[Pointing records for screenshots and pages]
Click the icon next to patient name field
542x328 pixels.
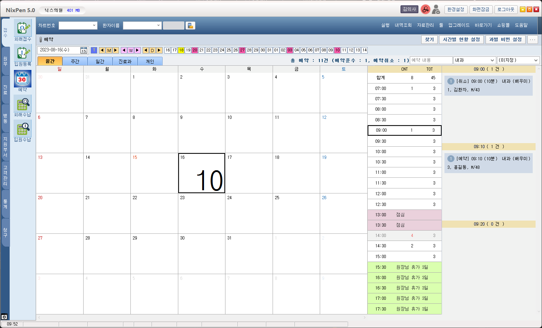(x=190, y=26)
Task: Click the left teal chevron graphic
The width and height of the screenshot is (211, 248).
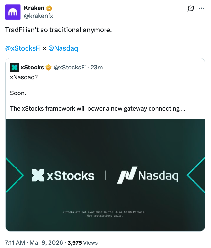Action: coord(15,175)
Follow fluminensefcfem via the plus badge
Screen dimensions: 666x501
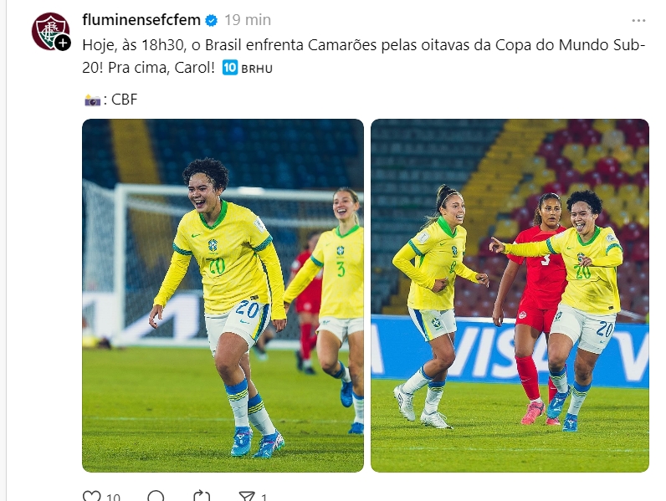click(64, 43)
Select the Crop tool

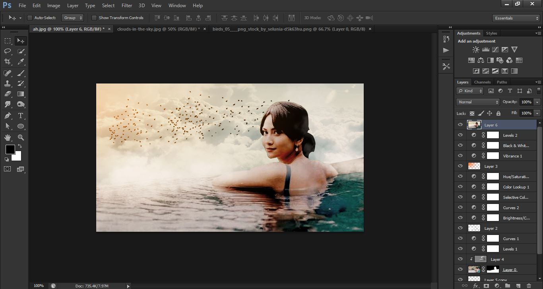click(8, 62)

**Your objective:**
Change "icon" to "symbol" throughout all of the lines above and write them out again with nothing else altered. Leave the pictures out of your answer.

**Response for this exercise:**
Click the symbol next to patient name field
542x328 pixels.
(x=190, y=26)
Task: Click the left teal chevron graphic
The width and height of the screenshot is (211, 248).
Action: coord(15,175)
Follow fluminensefcfem via the plus badge
Screen dimensions: 666x501
click(64, 43)
Select the Crop tool

click(8, 62)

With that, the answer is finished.